HINTERKAIFECK

HINTERKAIFECK

Hinterkaifeck; Prolog

 

Di peternakan kecil, Bavaria, Jerman, 1922

Berkisar pukul 08.26

    Hujan pagi ini mengguyur desa, beberapa dari penduduk desa rela datang menggunakan payung mereka, penemuan jasad satu keluarga menarik minat untuk sekadar tahu keadaan jasad dan informasi tentang kematian keluarga itu. Beberapa mobil polisi terparkir sembarangan dibeberapa tempat, manusia-manusia berseragam astronot palsu berdatangan—beberapa dari mereka membawa kantong jenazah, satu orang polisi yang tidak memakai seragamnya datang menghampiri salah satu wanita yang diperkirakan berusia dua puluh tahun, diduga wanita itu adalah seorang asisten rumah tangga.

  Hujan yang lebat berubah gerimis yang masih bisa membasahi pakaian, udara dingin semakin memperlihatkan ekspresi wajahnya yang pucat dan kering. Franz mengenakan topinya dengan tergesa-gesa, tidak memperdulikan kalau gerimis mulai membuat cetakan basah pada pakaian atasnya—ia terlihat berdiri di sisi polisi yang tadi menghampiri wanita yang telah diduga sebagai asisten keluarga korban.

"Franz, dia bilang kau kenal dengan korban, apa betul?" tanya polisi itu, namanya Rasmus, pria yang berusia tiga puluh lima tahun.
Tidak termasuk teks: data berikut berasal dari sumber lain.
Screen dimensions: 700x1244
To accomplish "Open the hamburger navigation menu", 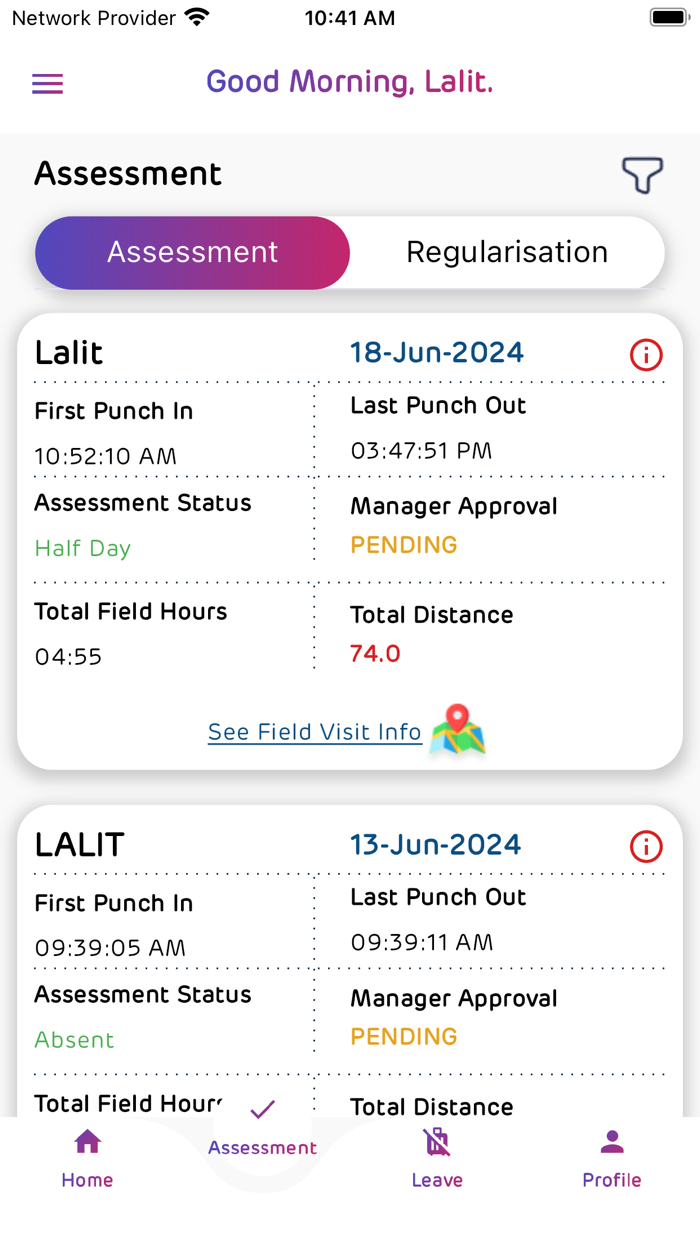I will [x=47, y=83].
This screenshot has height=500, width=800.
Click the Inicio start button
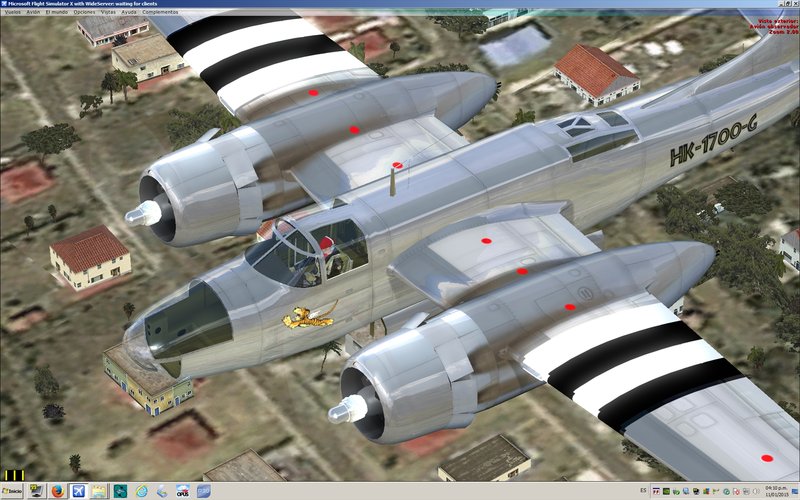11,491
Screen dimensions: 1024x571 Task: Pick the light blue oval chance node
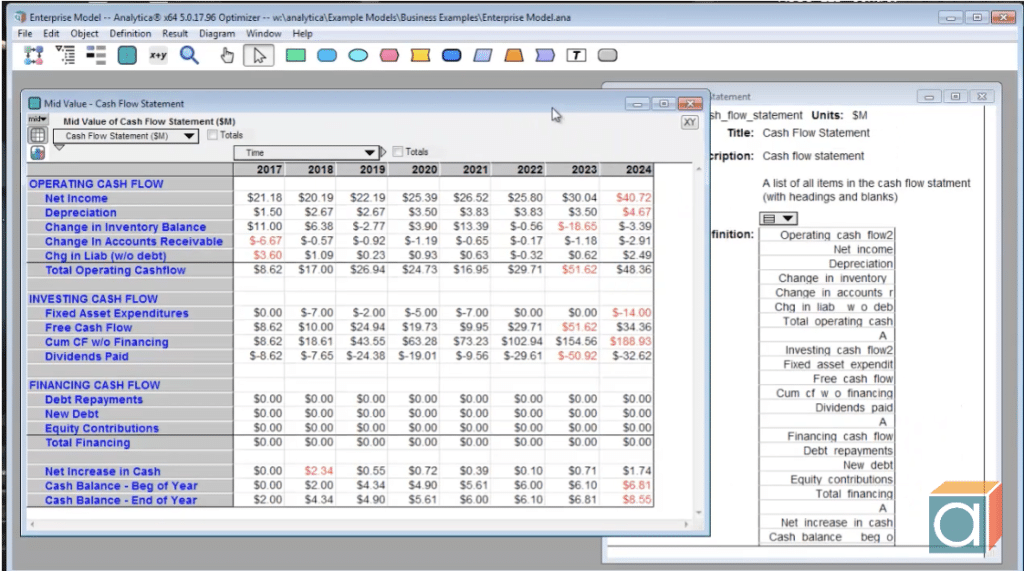pyautogui.click(x=357, y=56)
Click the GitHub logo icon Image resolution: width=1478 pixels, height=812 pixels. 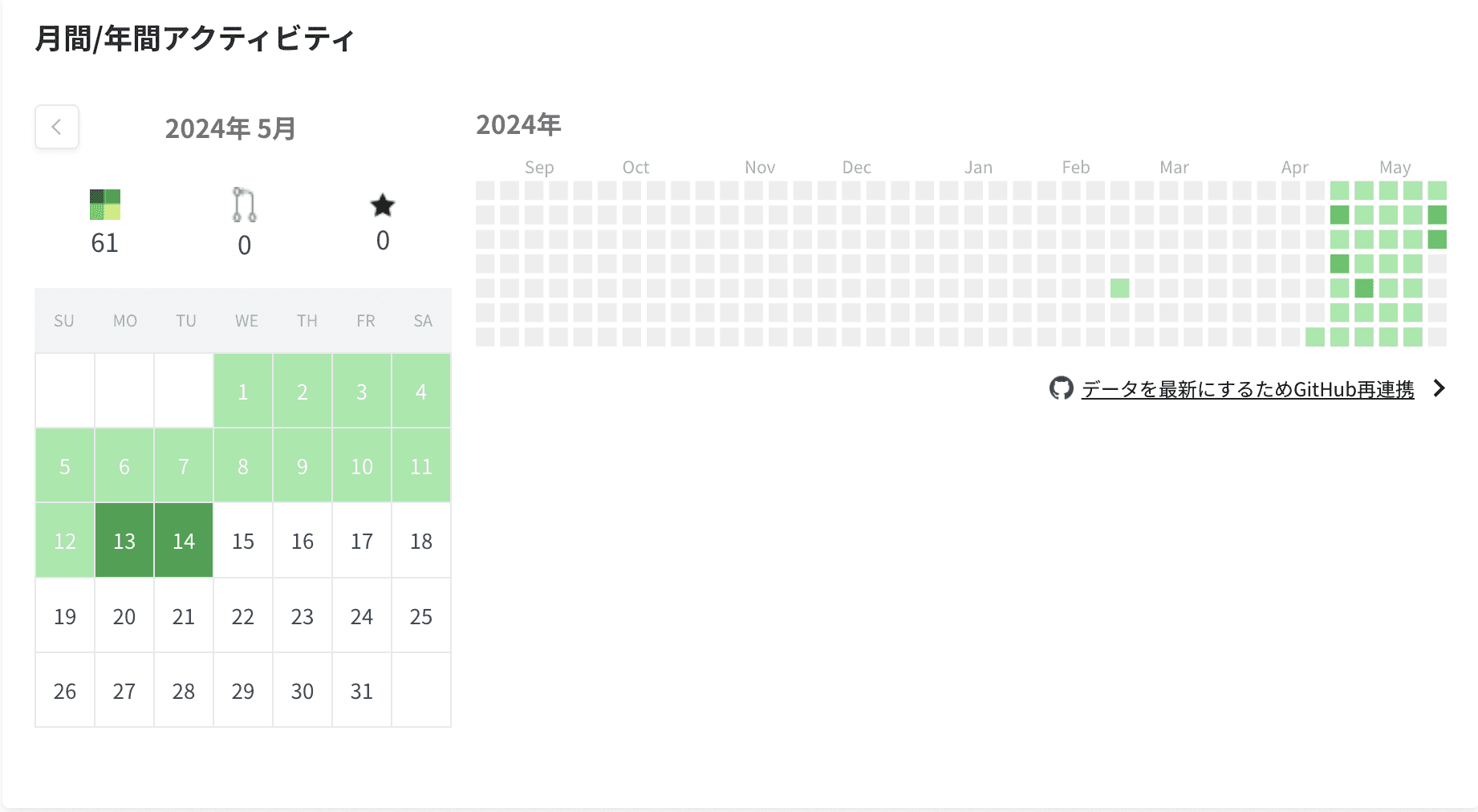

"Iya, dia Fernia, asisten dari keluarga paman Arsya. Dan, aku juga mengenalnya." jawab Franz, sedikit kikuk, bahkan suaranya pelan dan hampir saja tidak terdengar oleh telinga lawan bicaranya.

"Baiklah, aku mengerti, kasus ini ternyata tidak jauh dari dirimu. Akan lebih nyaman jika kau membantuku mewawancarai Fernia." pinta Rasmus sembari menutup buku catatan yang belum ada sedikit saja coretan tinta, rupanya buku catatan muat saku itu baru saja Rasmus ambil dari persediaannya.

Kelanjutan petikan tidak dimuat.